Układ współczulny a przywspółczulny
Kiedy przełączamy się na układ przywspółczulny (co dzieje się, ilekroć robimy coś z powodu współczucia), przestaje nami kierować układ współczulny, któremu – ze względu na intensywny tryb życia – podlegamy przez większość czasu. Zmiana ta powoduje, że rośnie zmienność rytmu zatokowego, czyli serce zaczyna sprawniej pracować. Przekłada się to na lepsze funkcjonowanie układu odpornościowego i skuteczniejsze zwalczanie infekcji oraz chorób.
Warto jeszcze wspomnieć o telomerach, które strzegą informacji genetycznej zawartej w chromosomach, chroniąc je podczas podziału komórki. Za każdym razem, kiedy chromosom się replikuje – co dzieje się przy każdym podziale komórki – telomer ulega skróceniu, aż wreszcie staje się zbyt krótki i nie może pełnić swojej funkcji. Komórka przestaje się wówczas dzielić i umiera. Im szybciej więc skracają się telomery, tym szybciej postępuje proces starzenia się.
Tymczasem badania Doty’ego wykazały, że wśród długookresowych pozytywnych skutków życia pod kontrolą przywspółczulnej części układu nerwowego (czyli w „stanie spoczynku”) jest wydłużanie się telomerów.
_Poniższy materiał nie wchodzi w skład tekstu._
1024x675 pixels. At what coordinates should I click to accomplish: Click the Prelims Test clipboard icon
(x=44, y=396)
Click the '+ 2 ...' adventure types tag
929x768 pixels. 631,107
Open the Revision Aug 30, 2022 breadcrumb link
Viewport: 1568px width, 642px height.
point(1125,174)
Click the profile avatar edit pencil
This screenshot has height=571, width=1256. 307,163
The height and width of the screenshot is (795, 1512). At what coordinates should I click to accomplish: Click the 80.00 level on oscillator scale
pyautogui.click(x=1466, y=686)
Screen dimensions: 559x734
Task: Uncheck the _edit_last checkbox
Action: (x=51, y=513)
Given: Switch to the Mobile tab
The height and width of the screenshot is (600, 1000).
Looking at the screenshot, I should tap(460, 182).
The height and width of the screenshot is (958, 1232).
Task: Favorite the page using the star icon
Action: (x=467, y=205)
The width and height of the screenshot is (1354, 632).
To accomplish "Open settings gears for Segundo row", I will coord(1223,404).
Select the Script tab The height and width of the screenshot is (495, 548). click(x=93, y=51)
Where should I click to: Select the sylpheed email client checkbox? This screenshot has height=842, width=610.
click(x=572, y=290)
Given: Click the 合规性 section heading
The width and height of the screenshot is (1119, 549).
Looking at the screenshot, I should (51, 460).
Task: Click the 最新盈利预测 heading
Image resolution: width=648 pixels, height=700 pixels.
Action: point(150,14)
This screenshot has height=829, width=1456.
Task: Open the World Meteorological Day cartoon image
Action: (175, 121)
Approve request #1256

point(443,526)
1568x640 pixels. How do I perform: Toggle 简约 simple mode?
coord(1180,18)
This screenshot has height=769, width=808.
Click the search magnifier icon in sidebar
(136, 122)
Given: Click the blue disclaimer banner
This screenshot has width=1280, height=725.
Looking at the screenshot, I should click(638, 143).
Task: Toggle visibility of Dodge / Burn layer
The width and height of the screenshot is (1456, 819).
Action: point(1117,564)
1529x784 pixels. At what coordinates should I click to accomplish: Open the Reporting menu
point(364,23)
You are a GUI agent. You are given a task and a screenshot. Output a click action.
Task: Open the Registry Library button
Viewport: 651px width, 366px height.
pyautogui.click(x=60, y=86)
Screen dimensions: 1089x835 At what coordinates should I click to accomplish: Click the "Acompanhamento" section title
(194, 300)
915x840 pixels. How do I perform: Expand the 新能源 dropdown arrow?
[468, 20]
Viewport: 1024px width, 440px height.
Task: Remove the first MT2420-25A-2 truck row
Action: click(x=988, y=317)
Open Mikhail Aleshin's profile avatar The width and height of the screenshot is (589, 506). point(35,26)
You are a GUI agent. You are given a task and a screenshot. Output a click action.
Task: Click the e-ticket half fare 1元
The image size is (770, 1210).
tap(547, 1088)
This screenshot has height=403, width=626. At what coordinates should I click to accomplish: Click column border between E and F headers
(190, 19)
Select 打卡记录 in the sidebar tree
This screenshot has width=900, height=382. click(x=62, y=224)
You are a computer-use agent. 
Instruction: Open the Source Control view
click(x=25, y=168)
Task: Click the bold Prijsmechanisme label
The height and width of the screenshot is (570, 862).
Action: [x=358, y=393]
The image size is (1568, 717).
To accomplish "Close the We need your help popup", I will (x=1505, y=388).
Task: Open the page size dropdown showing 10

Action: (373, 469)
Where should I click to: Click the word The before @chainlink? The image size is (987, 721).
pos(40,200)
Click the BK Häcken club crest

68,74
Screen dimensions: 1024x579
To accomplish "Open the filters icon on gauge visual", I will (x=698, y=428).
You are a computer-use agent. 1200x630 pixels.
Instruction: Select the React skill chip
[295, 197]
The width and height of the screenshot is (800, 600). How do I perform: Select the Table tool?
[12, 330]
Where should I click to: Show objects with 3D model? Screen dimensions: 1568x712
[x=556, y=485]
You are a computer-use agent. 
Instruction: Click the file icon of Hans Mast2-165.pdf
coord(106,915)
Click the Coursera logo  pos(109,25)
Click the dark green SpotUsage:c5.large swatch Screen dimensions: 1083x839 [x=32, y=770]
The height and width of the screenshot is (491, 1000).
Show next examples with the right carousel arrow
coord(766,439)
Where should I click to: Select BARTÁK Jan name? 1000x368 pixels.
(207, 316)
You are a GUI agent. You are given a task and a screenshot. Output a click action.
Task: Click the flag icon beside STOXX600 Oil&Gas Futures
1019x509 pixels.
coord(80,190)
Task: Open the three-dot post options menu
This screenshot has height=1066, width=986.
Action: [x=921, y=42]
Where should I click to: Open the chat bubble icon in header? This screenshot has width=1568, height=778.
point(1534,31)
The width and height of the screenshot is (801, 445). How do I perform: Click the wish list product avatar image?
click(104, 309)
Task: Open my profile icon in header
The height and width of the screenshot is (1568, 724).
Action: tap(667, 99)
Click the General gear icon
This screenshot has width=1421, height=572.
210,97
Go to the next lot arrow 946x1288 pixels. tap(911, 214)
Zatem – teoretycznie – dobroć i współczucie mogą spowolnić procesy starzenia się niektórych komórek ciała.
Zbawienny stan spoczynku
Okazywanie współczucia może spowodować przejście z „trybu zagrożenia” do „stanu spoczynku”, ale i doświadczanie dobroci ma zbawienny wpływ na nasze organizmy. Stephanie Brown ze Stony Brook University dowiodła, że prowadzi ono do ogromnej poprawy dobrostanu psychicznego i fizycznego.
Łatwo wyobrazić sobie reakcję łańcuchową, którą może wywołać taka fala dobra. A zatem, skoro możemy być, kim tylko pragniemy, bądźmy życzliwi. Dla zdrowia i ku pożytkowi wszystkich istot!
Pierwotnie tekst ukazał się na stronie Big Think.